**** Stored data ****
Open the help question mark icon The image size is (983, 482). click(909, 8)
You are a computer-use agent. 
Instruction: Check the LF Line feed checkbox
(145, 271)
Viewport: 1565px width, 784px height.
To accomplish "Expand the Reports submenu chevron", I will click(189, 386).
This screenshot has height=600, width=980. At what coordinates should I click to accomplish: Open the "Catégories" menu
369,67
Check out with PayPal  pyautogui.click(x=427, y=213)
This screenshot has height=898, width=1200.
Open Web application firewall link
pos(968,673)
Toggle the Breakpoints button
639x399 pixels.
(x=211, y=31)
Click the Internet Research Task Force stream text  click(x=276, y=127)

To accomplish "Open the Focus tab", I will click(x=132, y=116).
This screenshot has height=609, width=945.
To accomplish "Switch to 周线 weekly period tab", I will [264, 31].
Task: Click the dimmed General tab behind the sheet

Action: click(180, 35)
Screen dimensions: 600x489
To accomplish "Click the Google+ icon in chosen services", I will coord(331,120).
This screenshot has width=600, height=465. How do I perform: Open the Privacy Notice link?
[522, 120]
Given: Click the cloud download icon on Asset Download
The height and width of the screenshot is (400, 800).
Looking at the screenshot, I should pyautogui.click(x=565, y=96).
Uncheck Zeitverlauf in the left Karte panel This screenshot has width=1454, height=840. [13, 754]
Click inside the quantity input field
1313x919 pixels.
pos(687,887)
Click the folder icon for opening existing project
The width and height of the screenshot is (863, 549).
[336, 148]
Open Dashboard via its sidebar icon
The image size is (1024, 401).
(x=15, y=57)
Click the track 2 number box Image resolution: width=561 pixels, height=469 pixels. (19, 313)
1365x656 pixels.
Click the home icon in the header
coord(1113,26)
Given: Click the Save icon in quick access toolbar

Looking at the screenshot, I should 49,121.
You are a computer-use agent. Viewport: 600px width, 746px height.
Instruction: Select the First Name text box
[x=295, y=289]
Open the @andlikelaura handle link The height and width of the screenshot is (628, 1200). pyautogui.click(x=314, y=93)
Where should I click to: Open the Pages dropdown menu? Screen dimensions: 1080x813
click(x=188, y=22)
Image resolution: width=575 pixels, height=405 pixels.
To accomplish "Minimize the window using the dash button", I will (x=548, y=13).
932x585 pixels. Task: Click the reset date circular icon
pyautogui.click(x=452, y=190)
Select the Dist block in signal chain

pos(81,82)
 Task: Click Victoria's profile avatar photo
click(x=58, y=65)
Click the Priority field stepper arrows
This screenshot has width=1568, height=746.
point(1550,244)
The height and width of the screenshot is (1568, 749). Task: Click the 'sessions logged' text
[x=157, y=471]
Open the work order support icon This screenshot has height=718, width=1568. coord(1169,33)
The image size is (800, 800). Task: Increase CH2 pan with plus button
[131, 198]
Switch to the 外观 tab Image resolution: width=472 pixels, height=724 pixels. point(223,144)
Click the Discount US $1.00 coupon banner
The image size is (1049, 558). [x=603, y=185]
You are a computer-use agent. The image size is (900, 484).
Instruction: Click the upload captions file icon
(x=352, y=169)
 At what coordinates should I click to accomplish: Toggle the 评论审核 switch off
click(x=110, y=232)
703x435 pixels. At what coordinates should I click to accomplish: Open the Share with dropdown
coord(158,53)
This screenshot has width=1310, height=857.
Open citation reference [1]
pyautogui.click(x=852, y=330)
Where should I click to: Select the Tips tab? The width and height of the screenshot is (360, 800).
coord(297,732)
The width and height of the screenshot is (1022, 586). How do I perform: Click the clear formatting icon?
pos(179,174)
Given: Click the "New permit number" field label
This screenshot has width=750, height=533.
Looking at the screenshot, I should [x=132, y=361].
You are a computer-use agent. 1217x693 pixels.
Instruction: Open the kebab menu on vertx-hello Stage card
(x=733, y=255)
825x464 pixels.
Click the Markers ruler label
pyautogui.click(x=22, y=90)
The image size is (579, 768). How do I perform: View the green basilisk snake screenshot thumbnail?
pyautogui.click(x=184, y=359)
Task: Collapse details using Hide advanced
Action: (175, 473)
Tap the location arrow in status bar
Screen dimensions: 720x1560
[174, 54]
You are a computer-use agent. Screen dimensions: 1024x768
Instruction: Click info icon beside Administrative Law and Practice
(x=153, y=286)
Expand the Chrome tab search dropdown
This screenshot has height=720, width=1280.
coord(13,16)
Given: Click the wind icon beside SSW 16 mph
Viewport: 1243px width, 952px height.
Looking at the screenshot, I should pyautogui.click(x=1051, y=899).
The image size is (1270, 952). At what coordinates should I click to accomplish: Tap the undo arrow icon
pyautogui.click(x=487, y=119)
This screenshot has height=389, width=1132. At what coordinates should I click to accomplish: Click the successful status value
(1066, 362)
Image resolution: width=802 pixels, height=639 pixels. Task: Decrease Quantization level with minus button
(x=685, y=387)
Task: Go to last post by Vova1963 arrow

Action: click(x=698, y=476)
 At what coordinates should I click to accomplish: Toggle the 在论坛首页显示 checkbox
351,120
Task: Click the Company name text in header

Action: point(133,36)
****
§ **What to work on**
From the data, list each line in which the string "computer" appears.

§ **Answer for this exercise**
You are a computer-use agent. 
You are a computer-use agent. Viewport: 600px width, 746px height.
You are a computer-use agent. The image size is (900, 484).
You are a computer-use agent. 1217x693 pixels.
You are a computer-use agent. Screen dimensions: 1024x768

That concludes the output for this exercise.